Texte fourni:
--------
Des Hommes qui lisent

Il est des personnes fabuleuses qui traversent nos vies. Des rencontres étonnantes, parce qu’on sent quelque chose sans bien savoir quoi, et le temps les révèlent. Edouard Philippe est de ceux-là. Je l’ai connu bien avant qu’il ne soit Premier Ministre, en 2002, et ça n’est pas cette fonction qui m’intéresse, mais plutôt ce qu’il y a derrière ce grand type longiligne et débordant d’humour. Puis j’ai découvert le co-auteur de l’Heure de Vérité et de Dans l’Ombre, écrits avec Gilles Boyer.

Après avoir adoré ces polars et sachant qu’Edouard Philippe travaillait depuis plusieurs années à cet ouvrage Des Hommes qui lisent, j’étais perplexe : allais-je aimer cet opus dont je ne savais pas grand-chose, mais qui n’avait rien à voir avec les deux précédents qui étaient des romans ?
--------
Lignes sources
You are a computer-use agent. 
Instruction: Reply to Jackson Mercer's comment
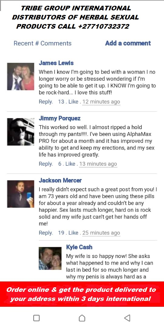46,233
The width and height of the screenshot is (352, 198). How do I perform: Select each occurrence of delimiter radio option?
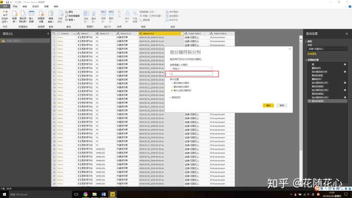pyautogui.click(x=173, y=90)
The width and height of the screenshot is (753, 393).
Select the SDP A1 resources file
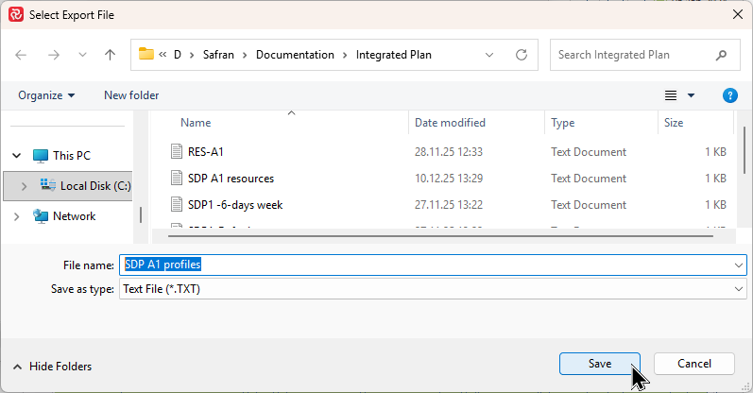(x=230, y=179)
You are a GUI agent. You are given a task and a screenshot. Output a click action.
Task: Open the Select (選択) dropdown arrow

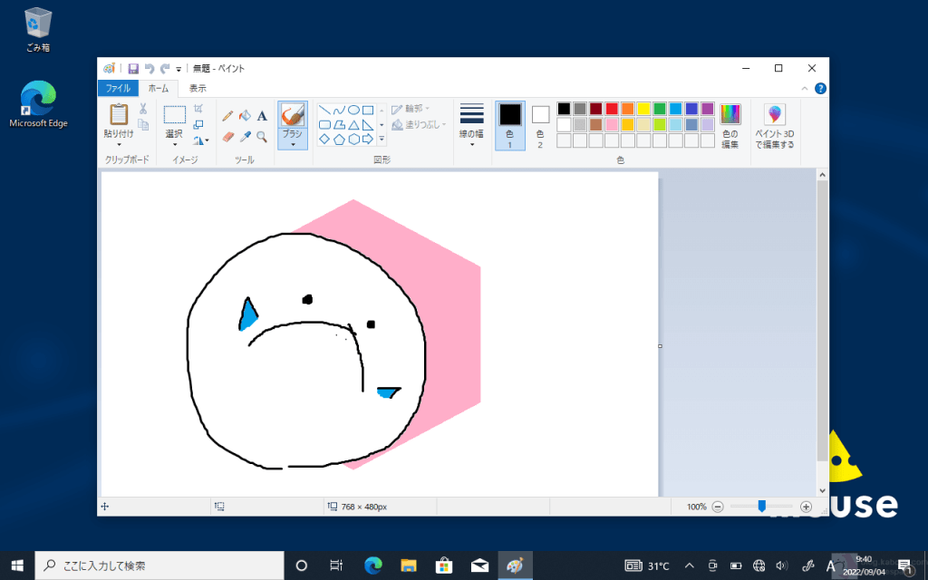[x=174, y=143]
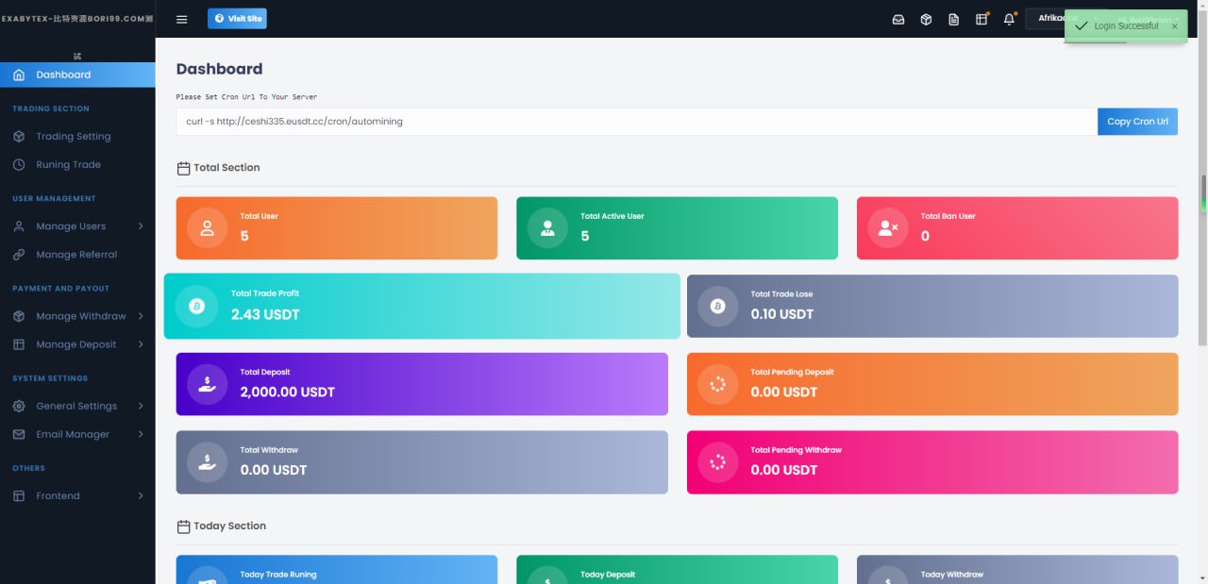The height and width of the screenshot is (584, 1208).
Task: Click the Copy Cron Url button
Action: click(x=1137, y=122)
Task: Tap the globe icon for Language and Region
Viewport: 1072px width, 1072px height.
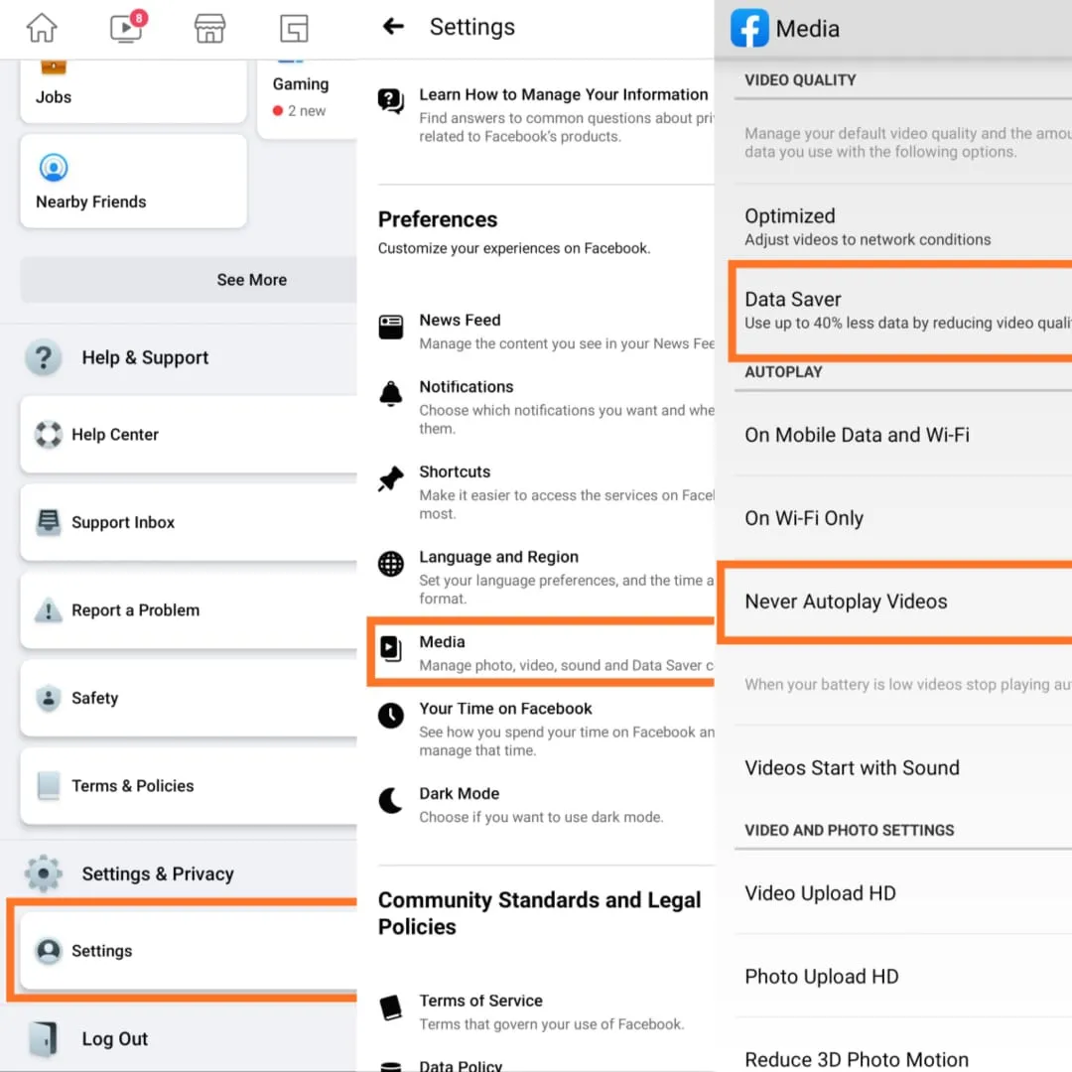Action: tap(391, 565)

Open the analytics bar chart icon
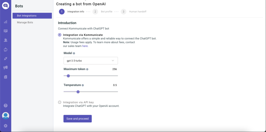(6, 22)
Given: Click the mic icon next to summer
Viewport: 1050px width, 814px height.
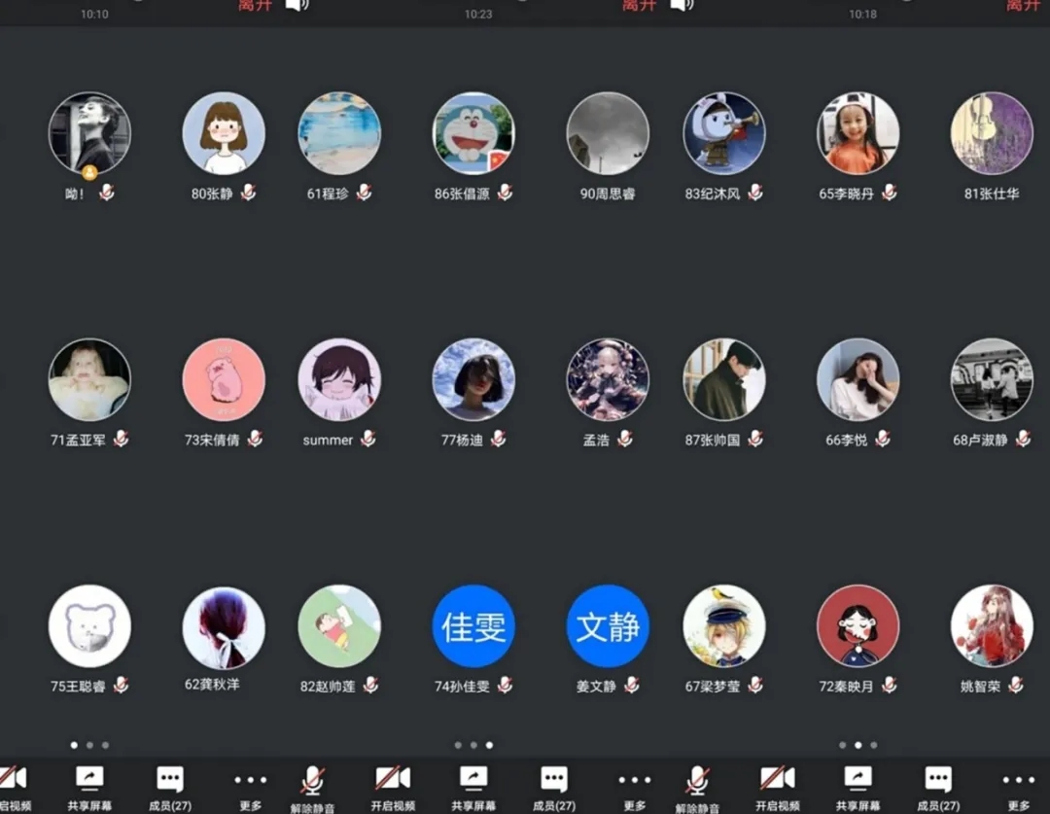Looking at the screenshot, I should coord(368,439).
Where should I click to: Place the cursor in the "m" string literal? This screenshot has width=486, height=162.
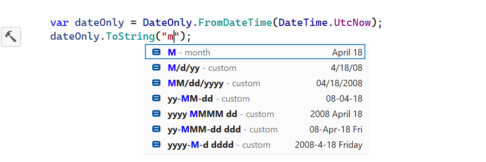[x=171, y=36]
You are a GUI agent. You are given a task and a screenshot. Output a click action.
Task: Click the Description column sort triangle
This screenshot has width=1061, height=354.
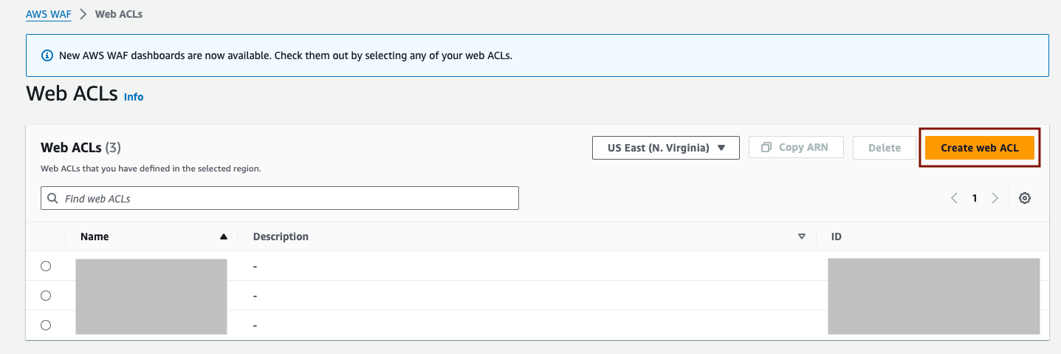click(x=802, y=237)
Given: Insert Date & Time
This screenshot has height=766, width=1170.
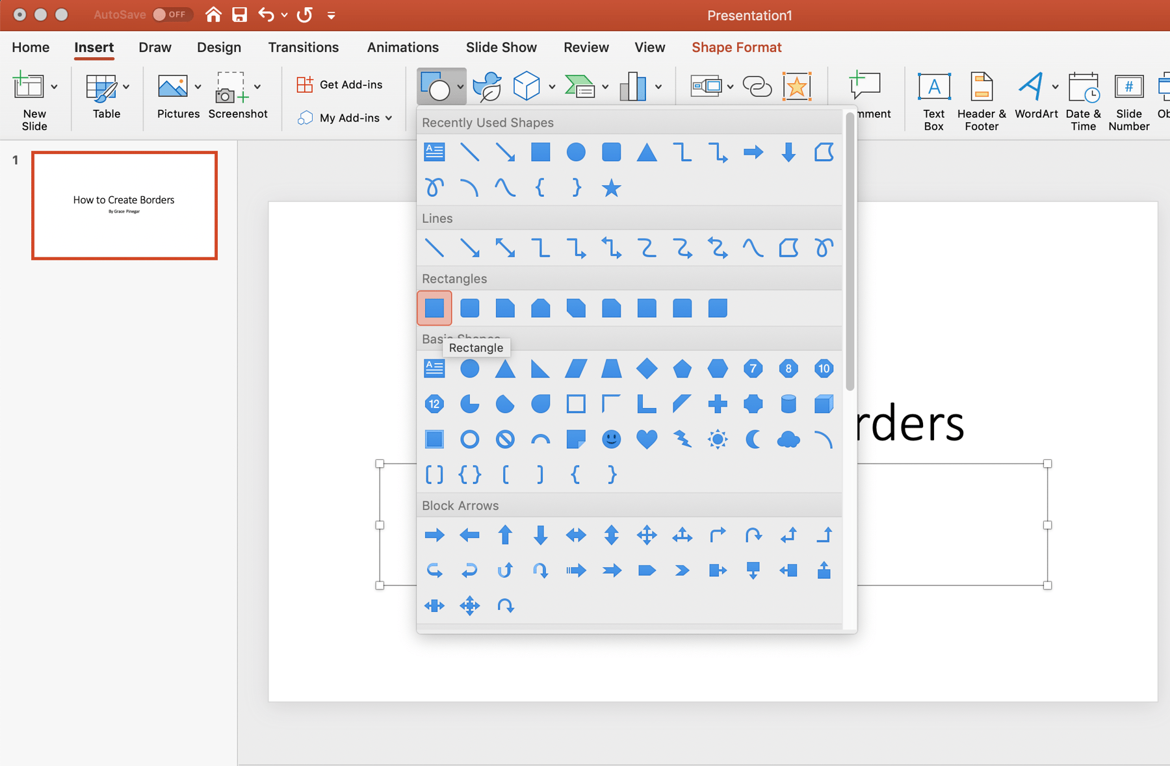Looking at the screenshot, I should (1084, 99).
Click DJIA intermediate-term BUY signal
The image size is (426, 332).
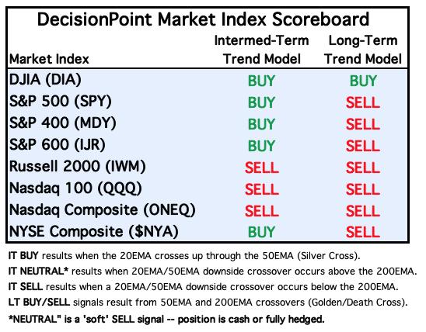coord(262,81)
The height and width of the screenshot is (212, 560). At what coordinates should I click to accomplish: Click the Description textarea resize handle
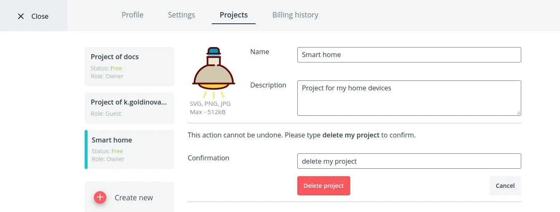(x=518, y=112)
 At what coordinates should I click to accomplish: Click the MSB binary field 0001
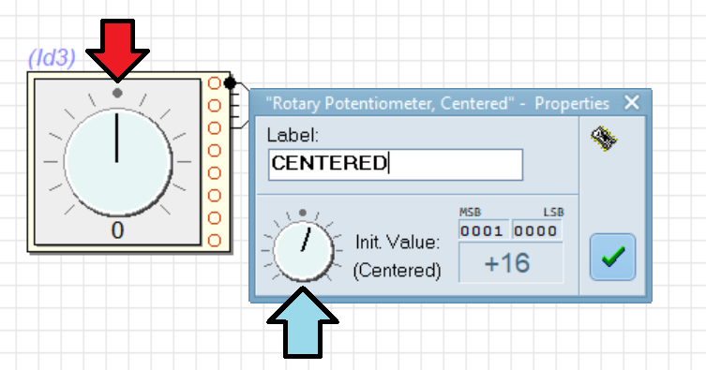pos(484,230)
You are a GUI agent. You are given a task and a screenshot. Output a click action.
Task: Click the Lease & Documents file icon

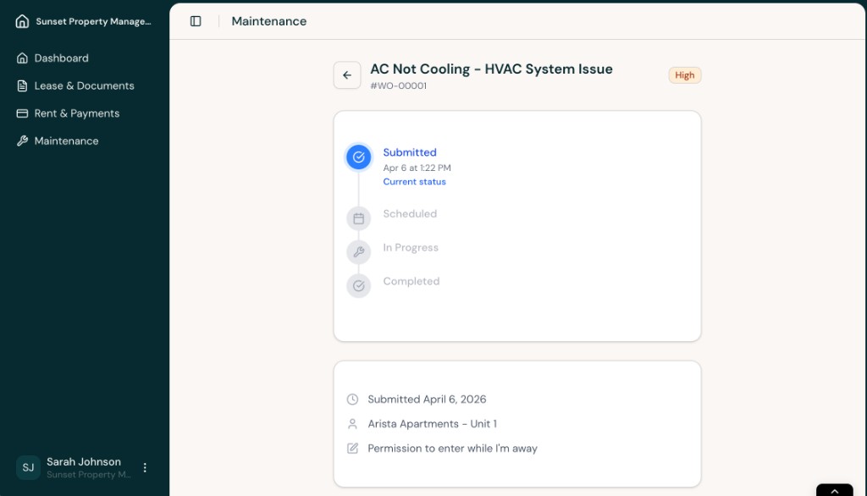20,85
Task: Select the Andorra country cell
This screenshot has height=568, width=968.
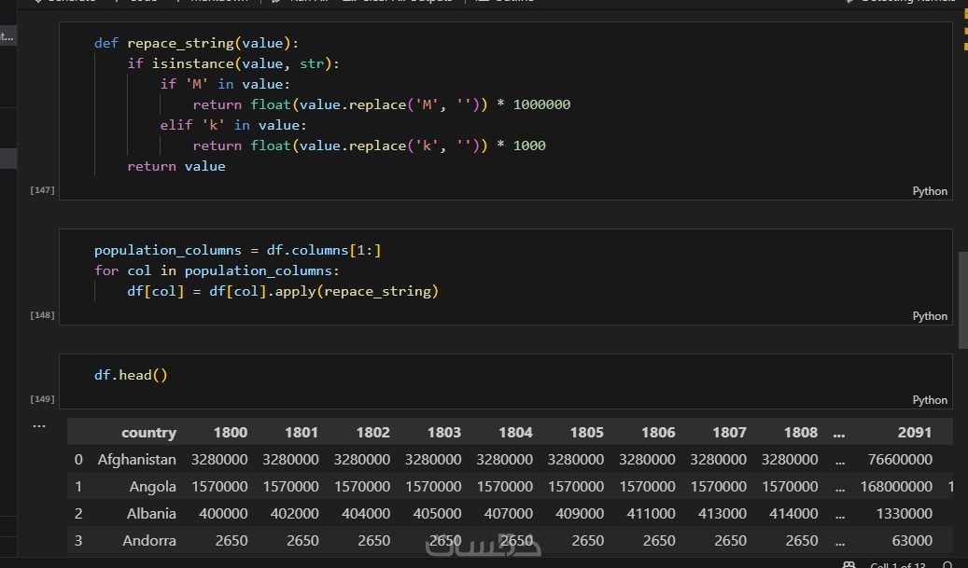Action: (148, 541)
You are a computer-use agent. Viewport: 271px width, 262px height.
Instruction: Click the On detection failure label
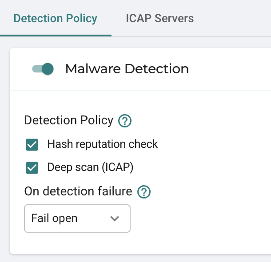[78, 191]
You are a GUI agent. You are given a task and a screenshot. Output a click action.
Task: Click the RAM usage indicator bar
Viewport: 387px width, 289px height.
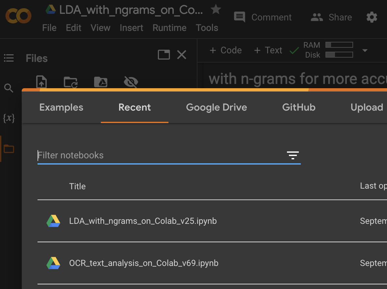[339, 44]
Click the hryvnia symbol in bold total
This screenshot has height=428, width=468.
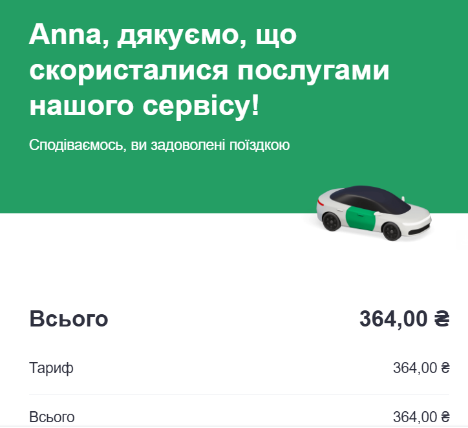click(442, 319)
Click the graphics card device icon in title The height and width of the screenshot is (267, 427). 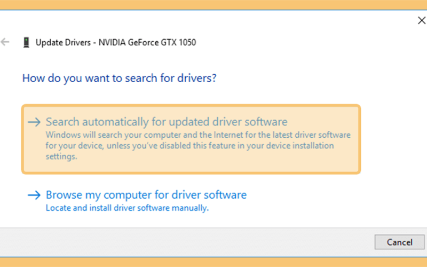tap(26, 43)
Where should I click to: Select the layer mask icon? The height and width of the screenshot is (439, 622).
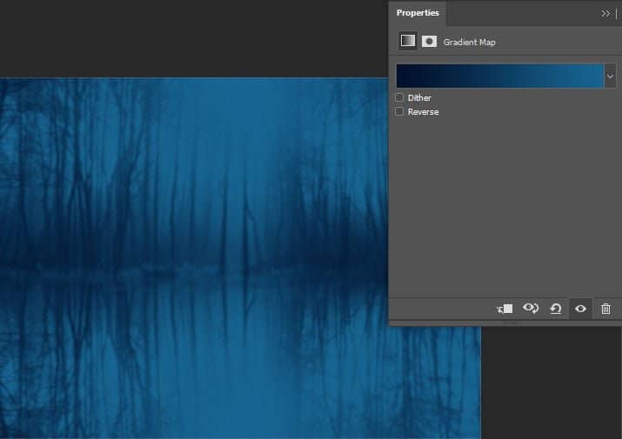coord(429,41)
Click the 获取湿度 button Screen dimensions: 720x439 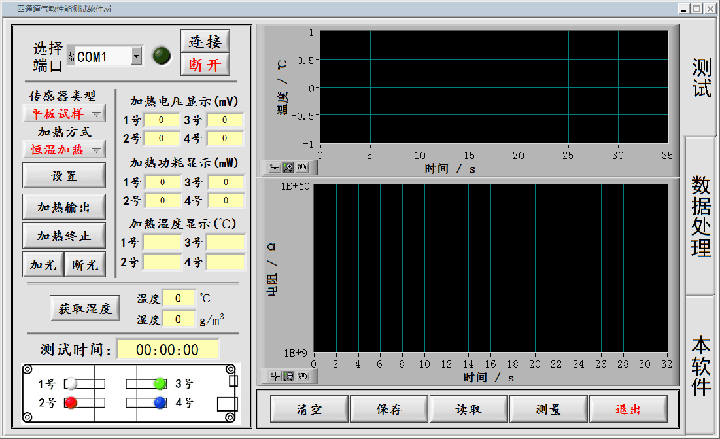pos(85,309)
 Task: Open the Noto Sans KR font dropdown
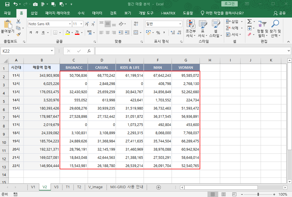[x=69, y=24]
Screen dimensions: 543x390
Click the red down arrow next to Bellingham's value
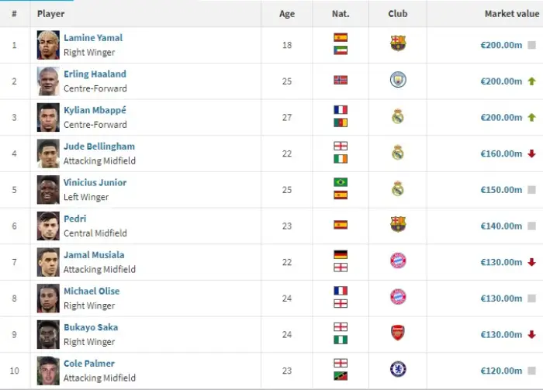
--------
Consigne écrite 1: D'après le texte sur Des Hommes qui lisent, pourquoi la personne qui écrit se demandait-elle si elle allait aimer ce livre ?
Consigne écrite 2: Selon le texte sur Des Hommes qui lisent, en quelle année la personne qui écrit a-t-elle connu Edouard Philippe ?
Consigne écrite 3: Reprends le texte sur Des Hommes qui lisent à la suite de sa dernière phrase.

Réponse écrite 1: Elle ne savait pas grand-chose de cet ouvrage, qui n'avait rien à voir avec les deux livres précédents, des romans.

Réponse écrite 2: En 2002.

Réponse écrite 3:
J’ai donc décidé d’oublier qui en était l’auteur et de me jeter à corps perdu dans la lecture. Une première fois, dès sa sortie. J’avais alors été incapable d’écrire dessus, trop émue par ce livre qui remuait en moi tant de souvenirs littéraires et me renvoyait sans cesse à mon propre rapport à la lecture. Je l’ai relu deux fois avant de parvenir à prendre la plume pour évoquer Des Hommes qui lisent.

Bon, oublier l’auteur était une gageure, vu que tout le livre le concerne. En effet, il évoque, dans cet essai, son rapport à la lecture à travers les livres qu’il a aimés et qui ont jalonné sa vie. Sa manière de raconter ses propres rencontres avec telle ou telle œuvre donne naturellement aux amoureux des livres l’envie de les découvrir. C’est là, aux confins de ce partage si personnel, si intime, que se trouve toute la beauté de cet ouvrage. En écho aux livres qu’il offre à ses amis, il donne aux lecteurs la même envie de découverte, à ceci près que le lecteur devra choisir au lieu de recevoir.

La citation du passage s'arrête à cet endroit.